Exercise objective:
Would you restate, word for word, only the lines starting at the one with "Select the Weight value 69.5" and ending with the final line of the entries below? Pictures stay out.

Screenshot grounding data
··········

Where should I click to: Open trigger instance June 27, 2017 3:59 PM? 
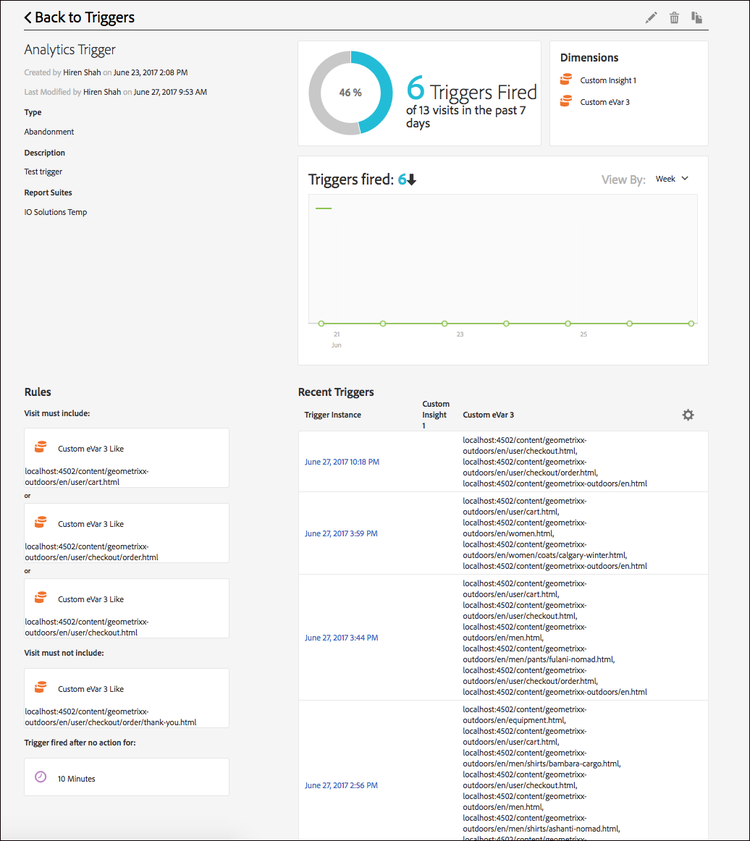(x=341, y=534)
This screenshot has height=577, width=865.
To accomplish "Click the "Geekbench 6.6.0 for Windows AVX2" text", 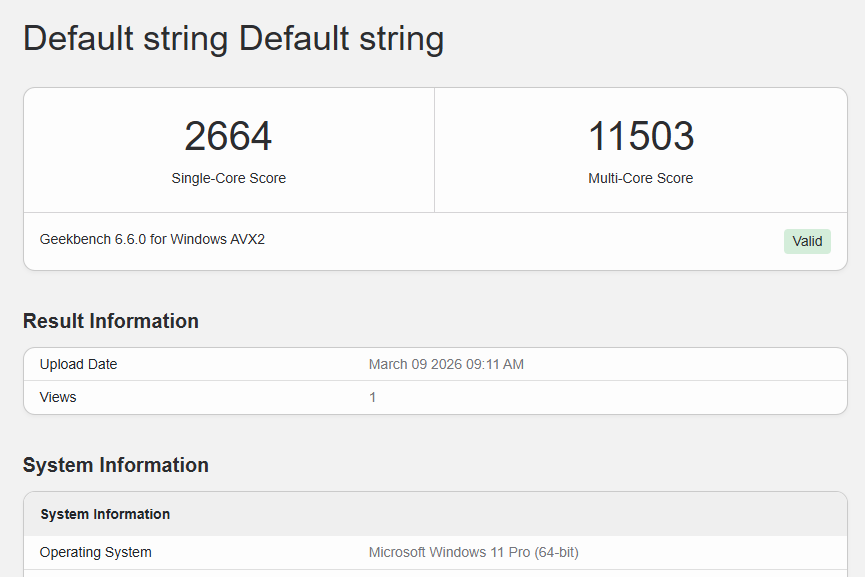I will [x=152, y=240].
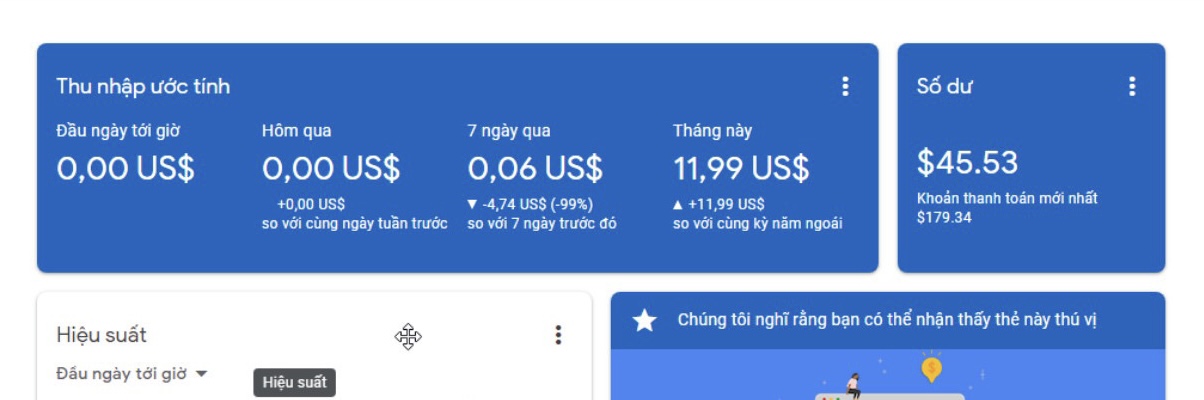Open the Thu nhập ước tính card menu
This screenshot has height=400, width=1204.
point(845,87)

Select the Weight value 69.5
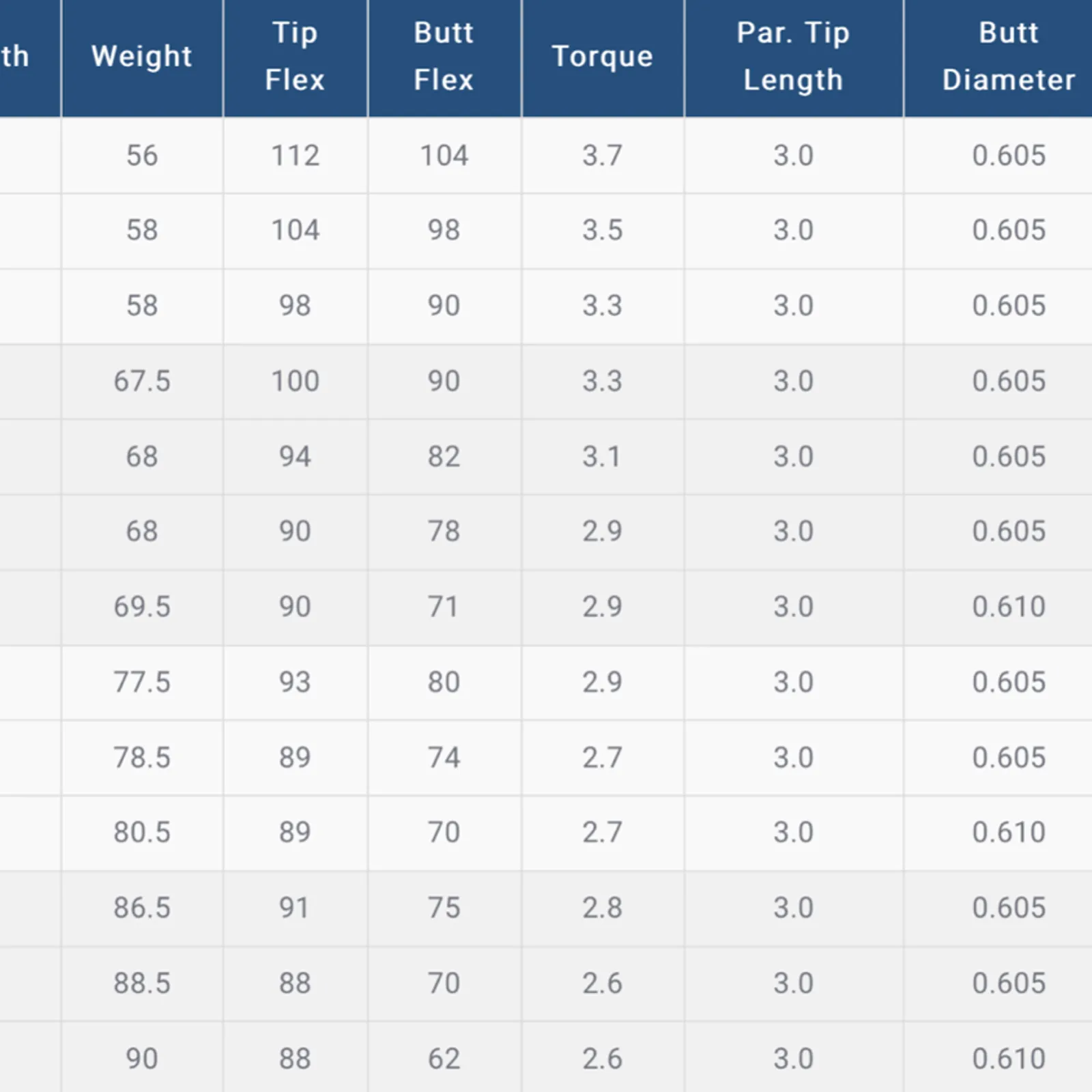[142, 607]
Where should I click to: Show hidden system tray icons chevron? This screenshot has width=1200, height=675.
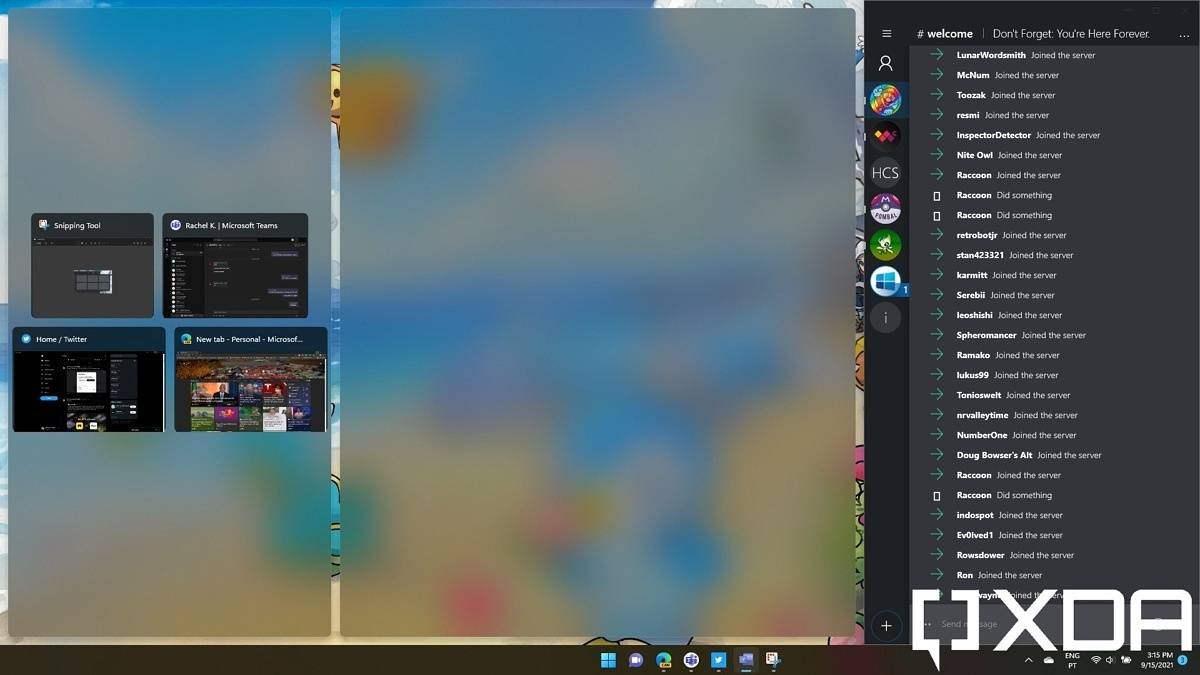click(1028, 660)
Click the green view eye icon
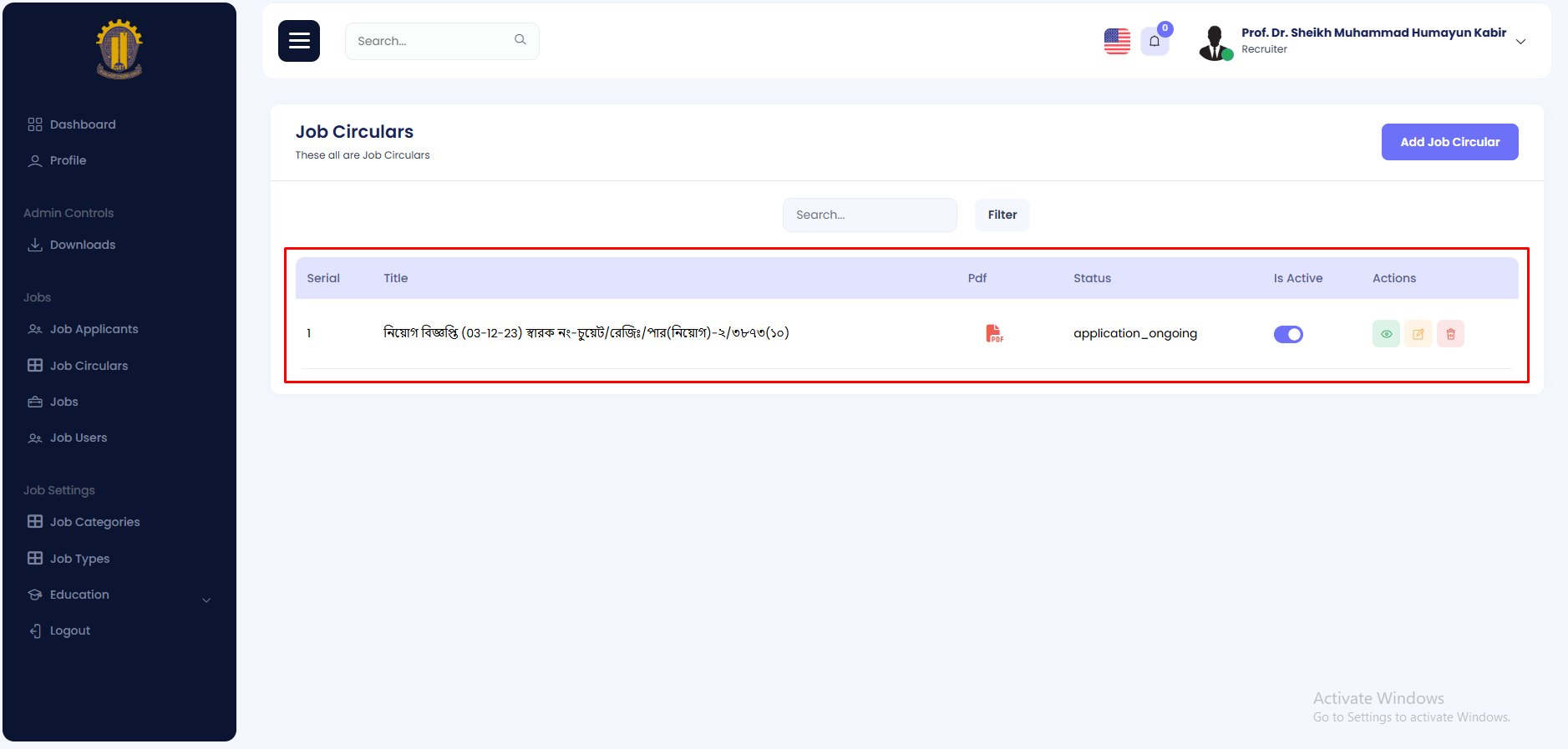Image resolution: width=1568 pixels, height=749 pixels. [1386, 334]

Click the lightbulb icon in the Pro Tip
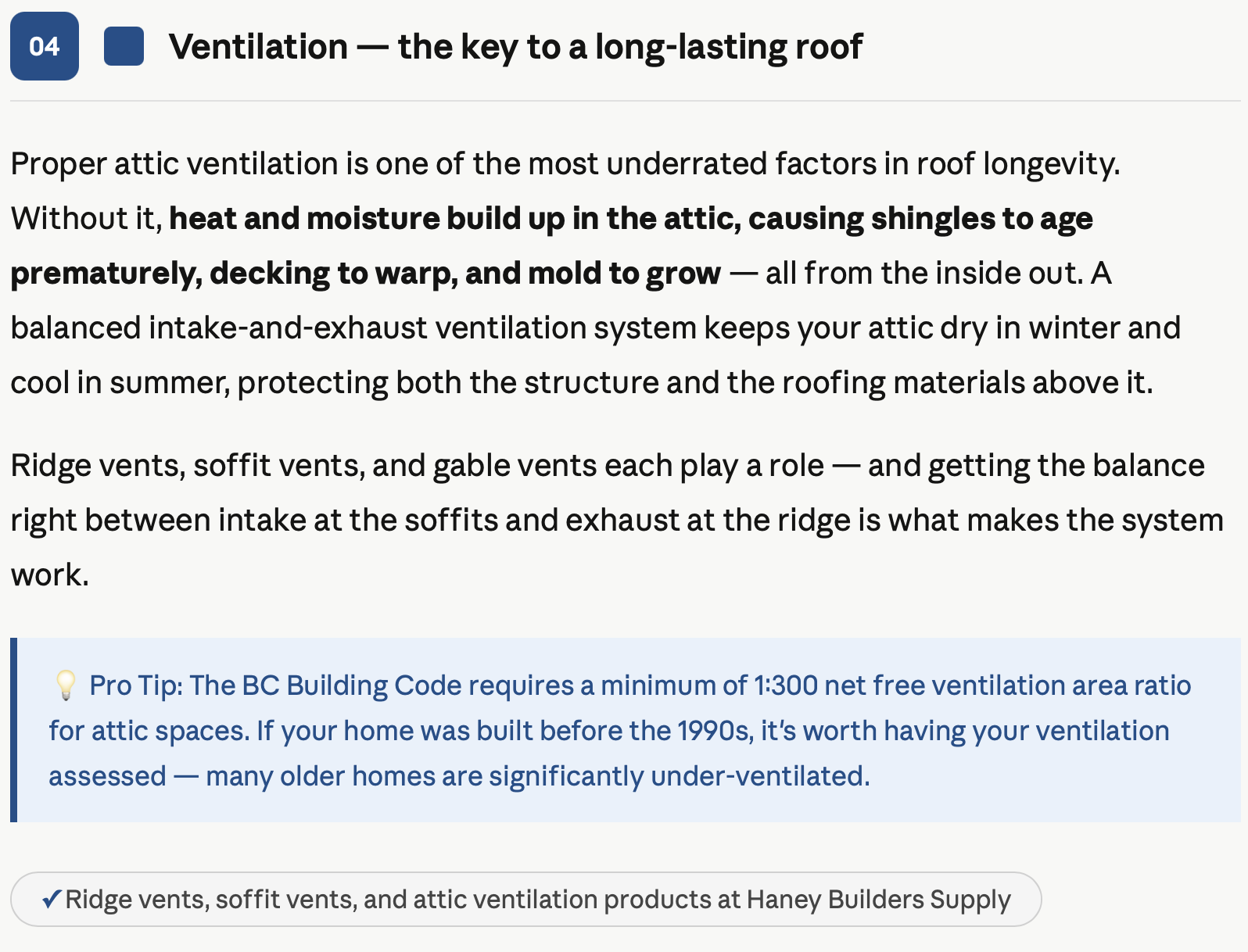pyautogui.click(x=66, y=685)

··········

Response area:
Select the Weight value 69.5
[142, 607]
Where should I click to: Show hidden system tray icons chevron? This screenshot has width=1200, height=675.
click(1028, 660)
Click the green view eye icon
Image resolution: width=1568 pixels, height=749 pixels. [1386, 334]

Click the lightbulb icon in the Pro Tip
pyautogui.click(x=66, y=685)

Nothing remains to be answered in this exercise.